Smith makes his case that at Goldman, "The interests of the client continue to be sidelined in the way the firm operates and thinks about making money." The responses have been immediate and sharp. Washington Post financial columnist Steven Pearlstein seems to speak for many, when he says Smith accused "the image-battered investment bank of shamelessly putting its interests ahead of its customer."
The problem is much of such commentary is more about "piling on" and obscuring important truths than about elucidating them. Smith charges, essentially, that Goldman rewards any legal conduct that generates profits. This includes persuading clients to invest in vehicles that Goldman wants to dump; getting clients to trade whatever is most profitable to Goldman, and trading "any illiquid, opaque product with a three-letter acronym." He also is offended by Goldman managers who, he believes, view their own customers as dupes. (He says the British term 'Muppets' was the expression of choice.)
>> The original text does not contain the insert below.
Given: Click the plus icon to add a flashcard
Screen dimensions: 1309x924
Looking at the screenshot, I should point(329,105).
Goldman's immediate response seems calibrated to not take the Smith letter seriously. It rejects the allegation and speaks about an internal survey of Goldman managers. Pretty thin gruel. A Bloomberg opinion piece which has been reported to be popular at Goldman focused on Smith's naivete. "It must have been a terrible shock when Smith concluded that Goldman was actually primarily about making money." Even thinner gruel.
What's been almost entirely missing is a discussion of why Goldman, according to Smith, was not violating federal regulations. The answer lies in the huge difference between the minimum requirements of the sales or broker standard that brokers must meet as opposed to the far higher fiduciary standard that most all customers or clients expect and that SEC registered investment advisers must meet.
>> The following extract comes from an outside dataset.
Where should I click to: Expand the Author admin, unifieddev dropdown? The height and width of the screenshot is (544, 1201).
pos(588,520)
A version of this blog first appeared on the website of the Institute for the Fiduciary Standard, where Mr. Rostad is president.
One notable exception: WSJ columnist Holman Jenkins does reference this difference in a March 16 posting and offers one alternative. Jenkins notes, "When Goldman is making markets or taking the contrary side of a complex transaction requested by a customer, Goldman is clearly looking out for itself."